Using Semantic Relationships among Objects for Geospatial Land Use Classification

The geospatial land recognition is often cast as a local-region based classification problem. We show in this work, that prior knowledge, in terms of global semantic relationships among detected regions, allows us to leverage semantics and visual features to enhance land use classification in aerial imagery. To this end, we first estimate the top-k labels for each region using an ensemble of CNNs called Hydra. Twelve different models based on two state-of-the-art CNN architectures, ResNet and DenseNet, compose this ensemble. Then, we use Grenander's canonical pattern theory formalism coupled with the common-sense knowledge base, ConceptNet, to impose context constraints on the labels obtained by deep learning algorithms.
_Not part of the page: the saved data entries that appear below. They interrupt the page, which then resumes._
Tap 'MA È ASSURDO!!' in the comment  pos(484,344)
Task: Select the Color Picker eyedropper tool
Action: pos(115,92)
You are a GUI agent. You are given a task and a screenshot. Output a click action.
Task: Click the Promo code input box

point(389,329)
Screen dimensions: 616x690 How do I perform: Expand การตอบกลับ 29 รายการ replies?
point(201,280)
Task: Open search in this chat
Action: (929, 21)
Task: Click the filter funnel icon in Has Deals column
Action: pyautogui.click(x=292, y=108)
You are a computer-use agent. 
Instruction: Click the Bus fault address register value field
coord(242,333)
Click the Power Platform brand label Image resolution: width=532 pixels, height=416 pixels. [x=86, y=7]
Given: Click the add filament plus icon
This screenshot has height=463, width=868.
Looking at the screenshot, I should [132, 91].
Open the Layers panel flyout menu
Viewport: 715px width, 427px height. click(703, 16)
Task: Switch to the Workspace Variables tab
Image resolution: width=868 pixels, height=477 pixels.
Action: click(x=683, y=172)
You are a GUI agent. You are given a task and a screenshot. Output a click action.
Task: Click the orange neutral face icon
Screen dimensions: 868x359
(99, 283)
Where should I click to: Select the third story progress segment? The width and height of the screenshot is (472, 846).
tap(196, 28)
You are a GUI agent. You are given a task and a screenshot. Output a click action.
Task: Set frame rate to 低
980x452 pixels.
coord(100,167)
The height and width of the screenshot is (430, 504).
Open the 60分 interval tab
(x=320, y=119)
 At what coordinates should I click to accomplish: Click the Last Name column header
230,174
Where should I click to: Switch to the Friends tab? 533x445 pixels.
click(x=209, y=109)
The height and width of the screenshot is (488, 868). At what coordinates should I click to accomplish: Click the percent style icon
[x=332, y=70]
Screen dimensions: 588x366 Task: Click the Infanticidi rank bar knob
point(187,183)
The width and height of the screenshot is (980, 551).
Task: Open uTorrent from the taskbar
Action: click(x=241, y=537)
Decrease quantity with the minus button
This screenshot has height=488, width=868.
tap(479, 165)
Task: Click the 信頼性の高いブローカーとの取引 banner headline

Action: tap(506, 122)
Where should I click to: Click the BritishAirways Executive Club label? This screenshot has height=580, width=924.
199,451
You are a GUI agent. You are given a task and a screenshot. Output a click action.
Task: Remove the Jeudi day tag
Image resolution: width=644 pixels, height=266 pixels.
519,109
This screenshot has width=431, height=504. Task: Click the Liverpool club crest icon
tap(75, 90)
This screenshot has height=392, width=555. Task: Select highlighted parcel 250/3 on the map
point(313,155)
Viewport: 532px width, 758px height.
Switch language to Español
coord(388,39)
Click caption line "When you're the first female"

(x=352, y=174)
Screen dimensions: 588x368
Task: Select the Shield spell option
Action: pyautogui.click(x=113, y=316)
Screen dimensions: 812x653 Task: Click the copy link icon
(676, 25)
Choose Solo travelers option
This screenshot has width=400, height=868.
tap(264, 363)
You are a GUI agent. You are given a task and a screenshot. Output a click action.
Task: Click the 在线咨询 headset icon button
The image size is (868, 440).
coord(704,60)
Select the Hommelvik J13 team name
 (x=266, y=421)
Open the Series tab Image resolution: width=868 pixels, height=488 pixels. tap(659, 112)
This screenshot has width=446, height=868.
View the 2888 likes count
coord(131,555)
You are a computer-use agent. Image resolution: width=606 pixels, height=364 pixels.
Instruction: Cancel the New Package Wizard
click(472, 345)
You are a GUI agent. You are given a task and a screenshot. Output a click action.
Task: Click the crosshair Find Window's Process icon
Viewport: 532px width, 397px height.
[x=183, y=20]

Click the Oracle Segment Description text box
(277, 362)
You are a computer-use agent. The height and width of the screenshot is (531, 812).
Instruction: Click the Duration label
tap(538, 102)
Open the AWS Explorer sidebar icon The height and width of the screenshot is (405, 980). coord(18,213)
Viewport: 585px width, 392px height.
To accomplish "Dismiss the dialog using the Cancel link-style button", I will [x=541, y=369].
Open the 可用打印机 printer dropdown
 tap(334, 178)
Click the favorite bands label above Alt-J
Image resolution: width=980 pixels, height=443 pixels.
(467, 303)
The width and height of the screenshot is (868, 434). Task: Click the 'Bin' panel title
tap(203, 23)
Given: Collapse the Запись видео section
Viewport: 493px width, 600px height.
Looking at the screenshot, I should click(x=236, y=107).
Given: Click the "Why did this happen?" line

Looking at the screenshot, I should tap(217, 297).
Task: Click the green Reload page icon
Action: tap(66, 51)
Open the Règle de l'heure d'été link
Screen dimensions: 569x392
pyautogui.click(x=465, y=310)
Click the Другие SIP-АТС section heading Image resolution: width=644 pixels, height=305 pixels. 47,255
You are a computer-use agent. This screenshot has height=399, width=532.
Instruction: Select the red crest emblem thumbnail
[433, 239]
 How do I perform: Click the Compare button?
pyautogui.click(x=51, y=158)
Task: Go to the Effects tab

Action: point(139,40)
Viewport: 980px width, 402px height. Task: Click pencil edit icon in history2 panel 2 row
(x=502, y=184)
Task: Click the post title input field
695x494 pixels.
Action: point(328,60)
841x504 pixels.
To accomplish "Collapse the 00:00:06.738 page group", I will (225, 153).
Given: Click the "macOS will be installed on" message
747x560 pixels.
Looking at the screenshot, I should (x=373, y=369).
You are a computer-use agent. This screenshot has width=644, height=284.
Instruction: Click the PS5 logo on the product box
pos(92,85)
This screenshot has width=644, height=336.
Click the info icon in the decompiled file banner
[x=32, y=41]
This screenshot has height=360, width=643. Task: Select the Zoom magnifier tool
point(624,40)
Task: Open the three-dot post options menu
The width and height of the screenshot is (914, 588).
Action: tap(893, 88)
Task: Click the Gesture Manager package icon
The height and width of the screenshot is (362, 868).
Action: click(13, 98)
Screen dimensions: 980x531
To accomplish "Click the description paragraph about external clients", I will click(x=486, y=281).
These constraints are captured in a multi-graph representation involving generators and bonds with a flexible topology, unlike an MRF or Bayesian networks, which have fixed structures. Minimizing the energy of this graph representation results in a graphical representation of the semantics in the given image. We show our results on the recent fMoW challenge dataset. It consists of 1,047,691 images with 62 different classes of land use, plus a false detection category. The biggest improvement in performance with the use of semantics was for false detections. Other categories with significantly improved performance were: zoo, nuclear power plant, park, police station, and space facility. For the subset of fMow images with multiple bounding boxes the accuracy is 72.79% without semantics and 74.06% with semantics. Overall, without semantic context, the classification performance was 77.04%. With semantics, it reached 77.98%. Considering that less than 20% of the dataset contained more than one ROI for context, this is a significant improvement that shows the promise of the proposed approach.